## Stored records
BEGIN

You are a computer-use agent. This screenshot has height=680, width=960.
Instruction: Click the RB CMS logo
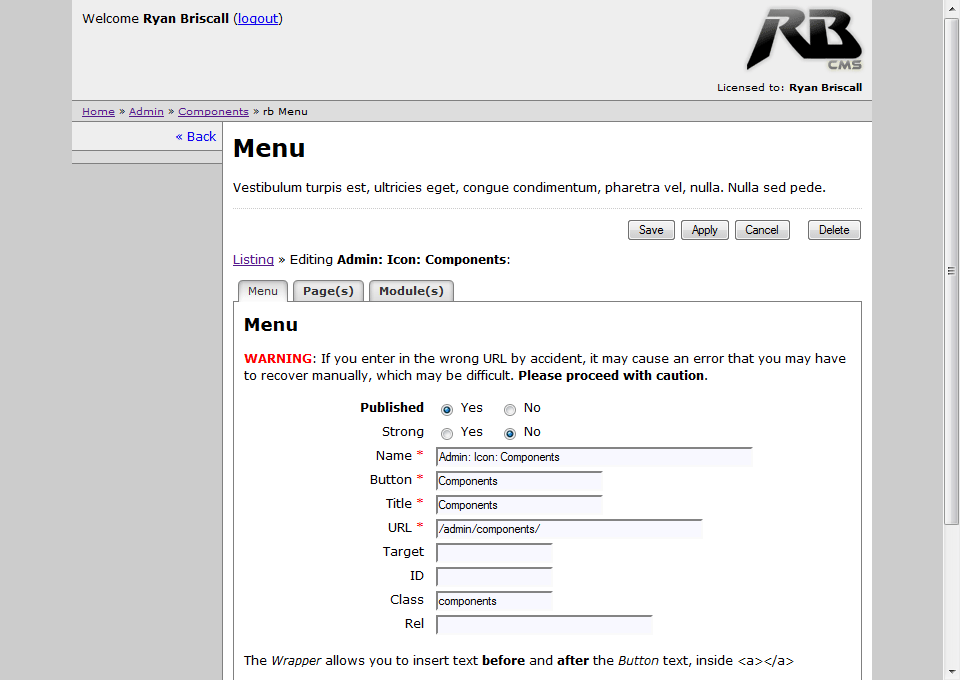coord(803,39)
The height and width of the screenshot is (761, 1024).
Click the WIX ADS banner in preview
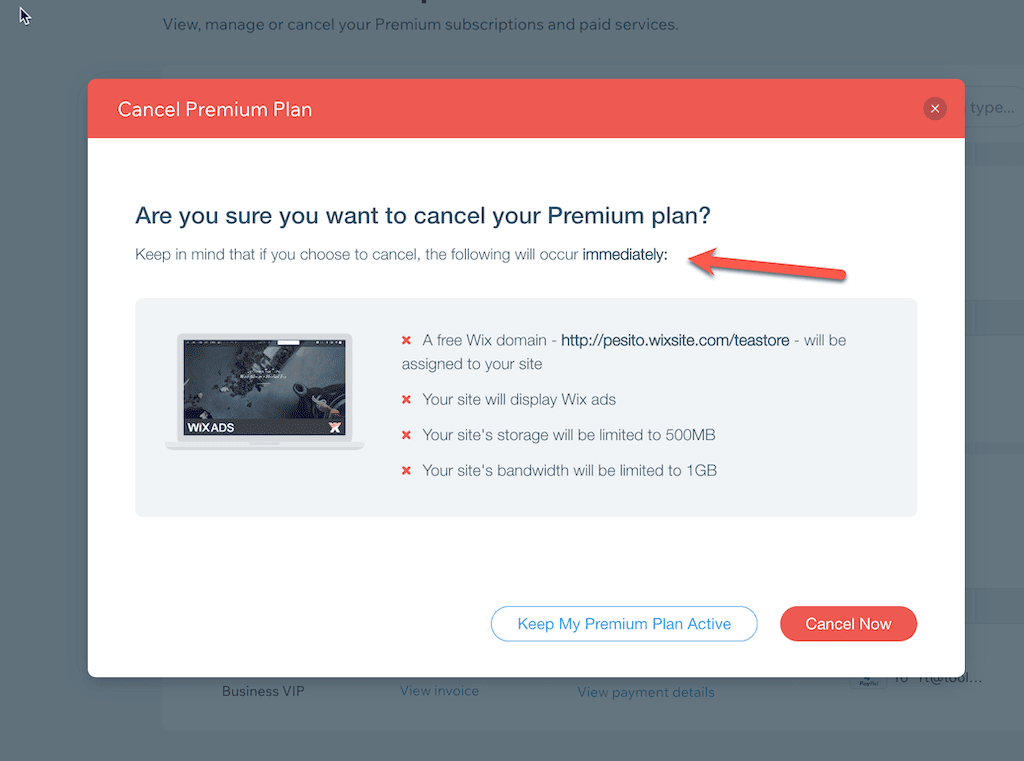264,427
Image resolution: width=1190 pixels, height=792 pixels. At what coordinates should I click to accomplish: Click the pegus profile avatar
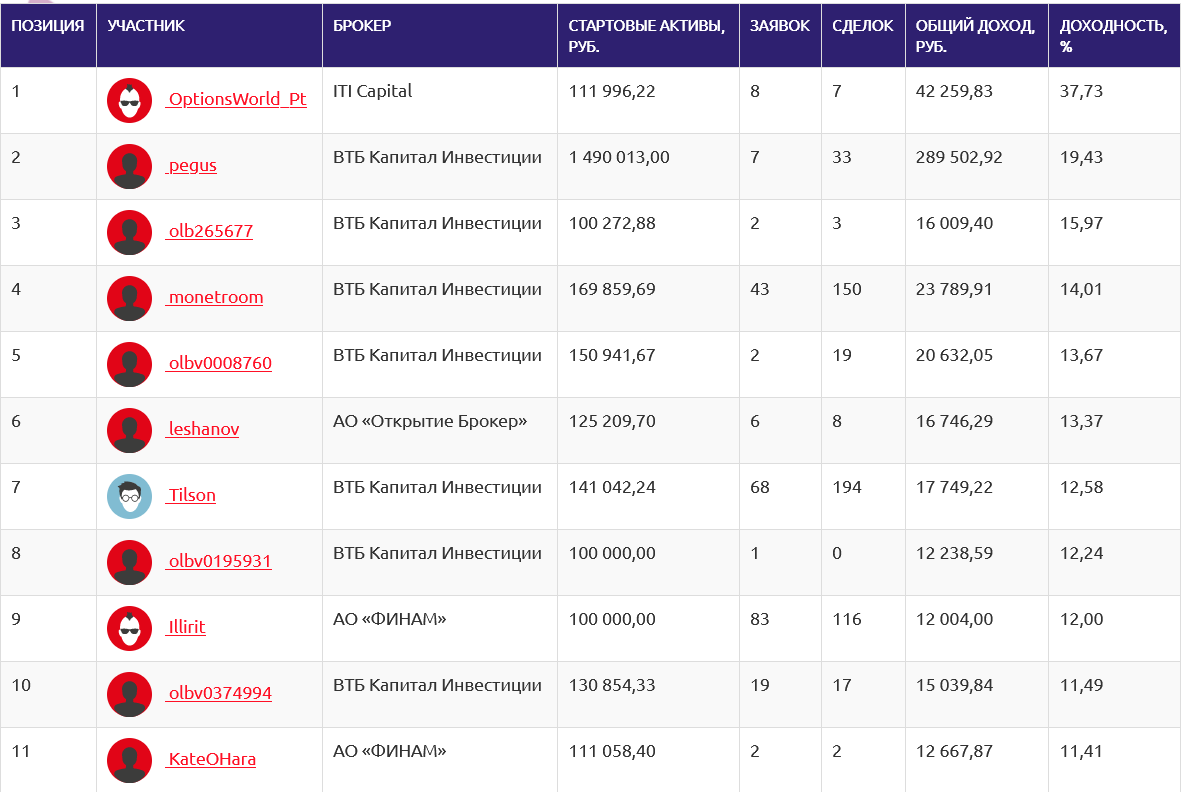(129, 166)
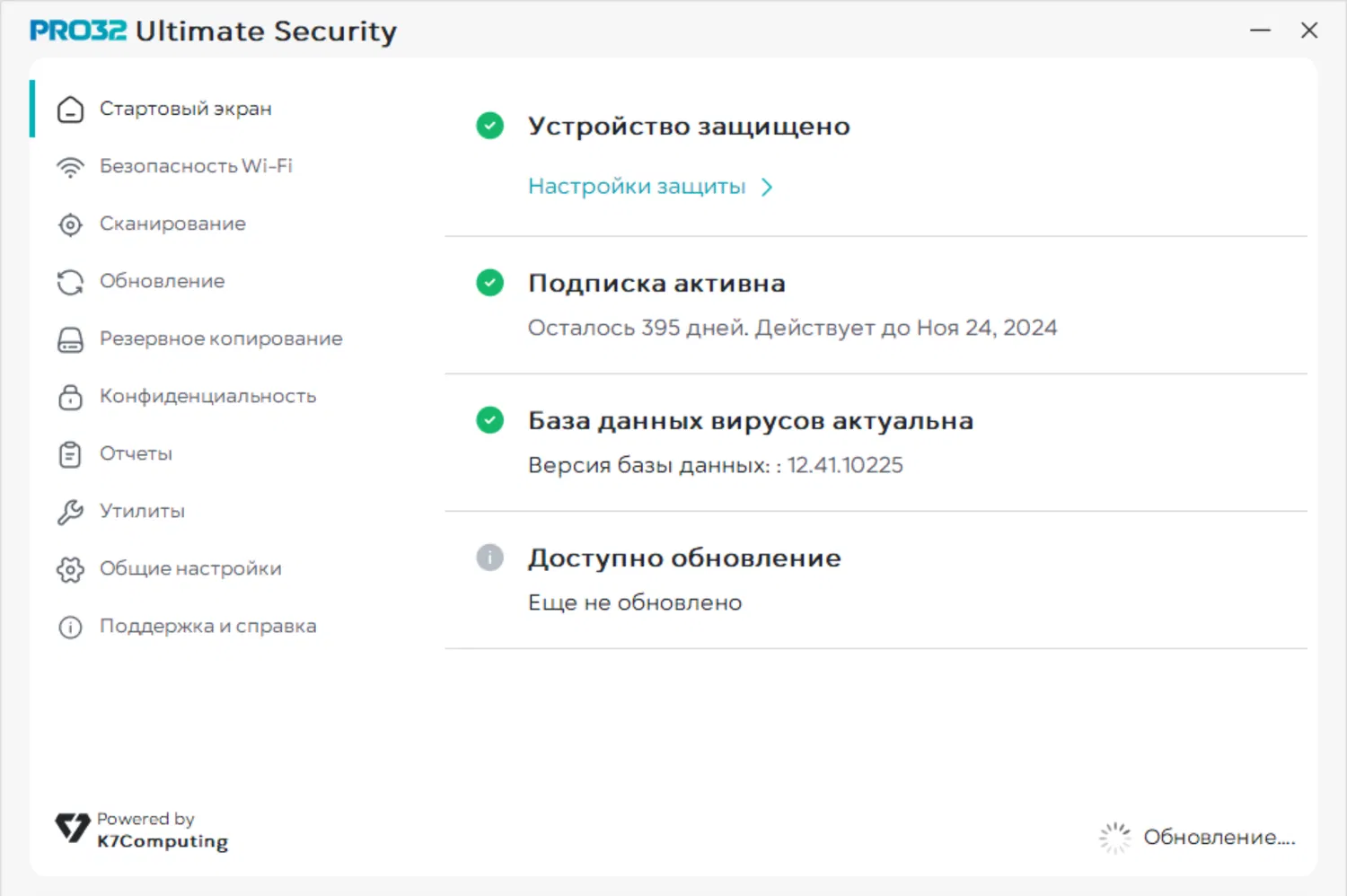
Task: Click chevron arrow next to Настройки защиты
Action: pos(767,187)
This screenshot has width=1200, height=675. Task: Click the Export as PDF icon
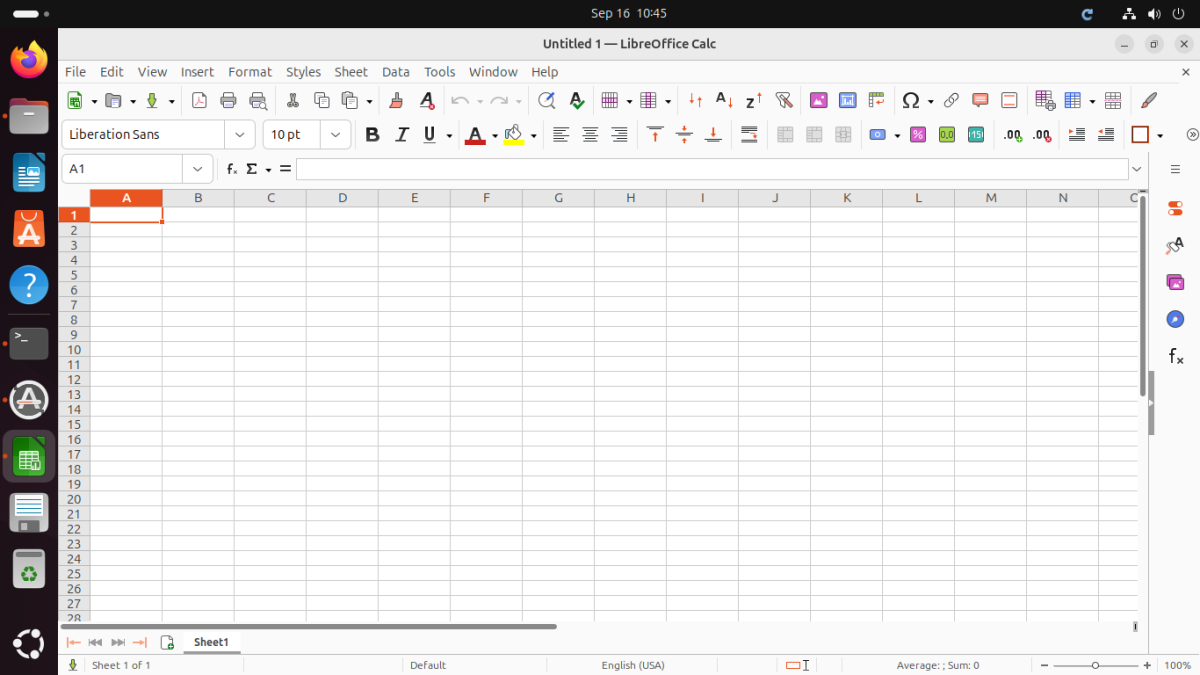[x=199, y=100]
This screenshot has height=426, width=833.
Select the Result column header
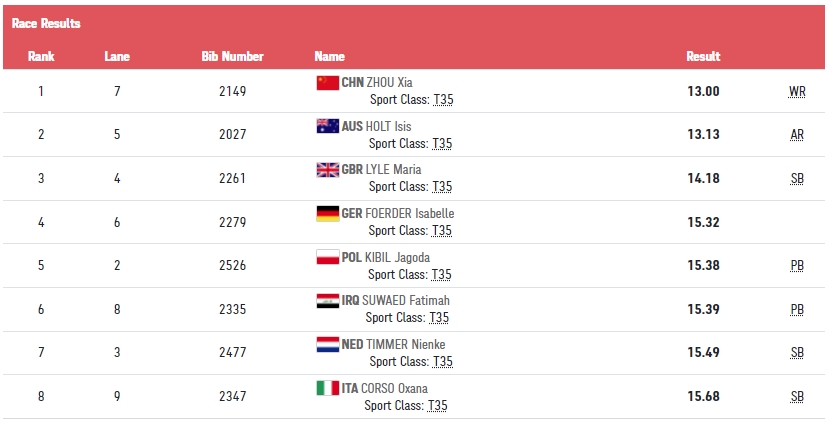click(x=703, y=56)
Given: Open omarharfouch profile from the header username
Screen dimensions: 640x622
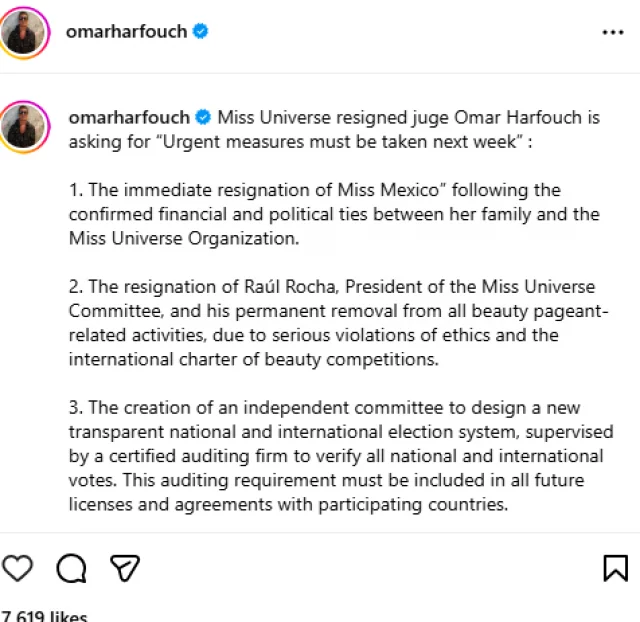Looking at the screenshot, I should coord(126,31).
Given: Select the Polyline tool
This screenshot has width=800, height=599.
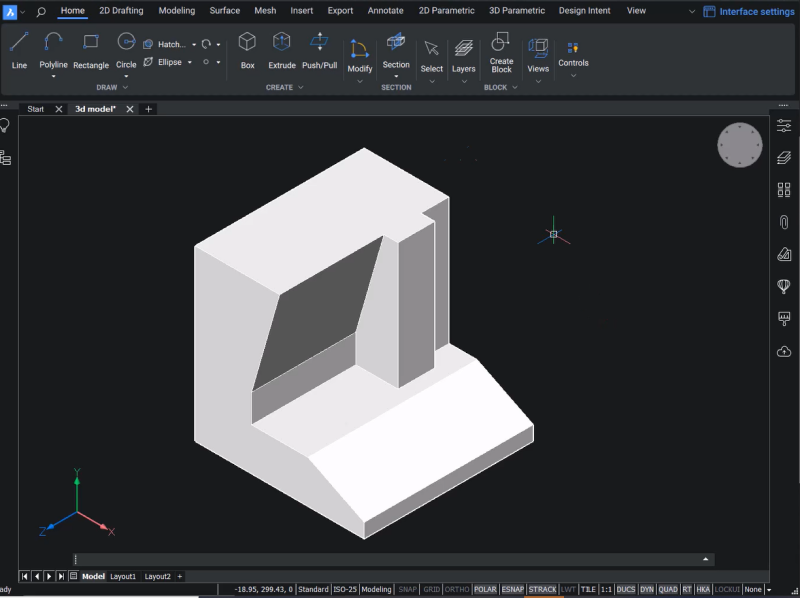Looking at the screenshot, I should pyautogui.click(x=53, y=50).
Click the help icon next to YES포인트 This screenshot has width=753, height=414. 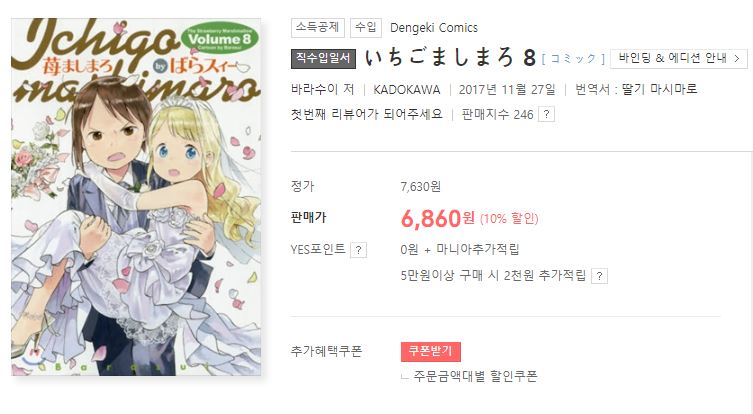tap(358, 250)
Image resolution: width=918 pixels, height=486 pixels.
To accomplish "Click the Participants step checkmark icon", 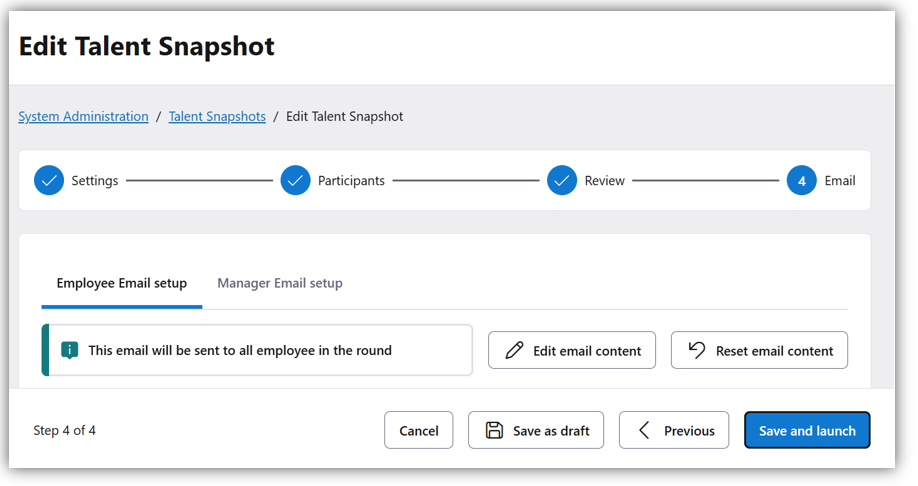I will tap(295, 181).
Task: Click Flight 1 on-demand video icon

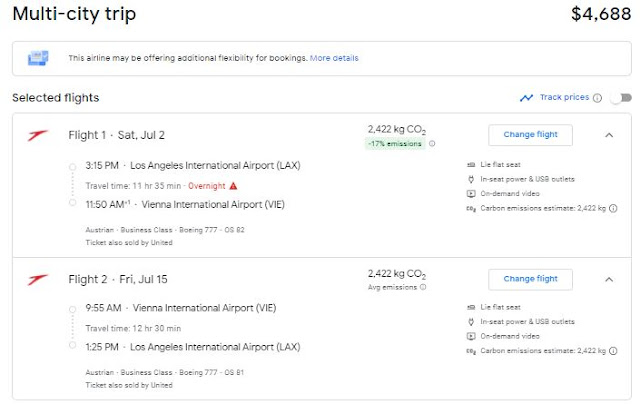Action: [471, 193]
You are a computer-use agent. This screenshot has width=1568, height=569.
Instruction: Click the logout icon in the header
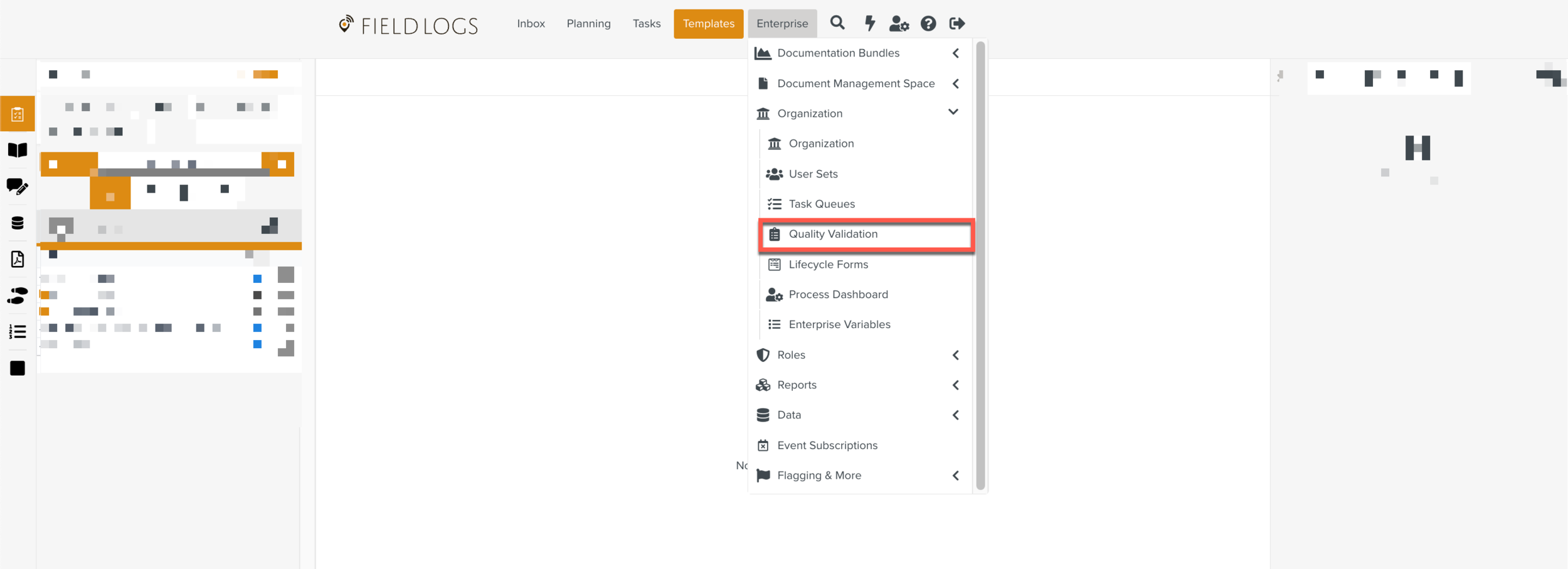pos(956,24)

END

## What needs to be done
Go through the entries above and copy out every line that includes the word "computer".

## Answer to the exercise
You are a computer-use agent. This screenshot has height=680, width=960.
You are a computer-use agent. This screenshot has width=1568, height=569.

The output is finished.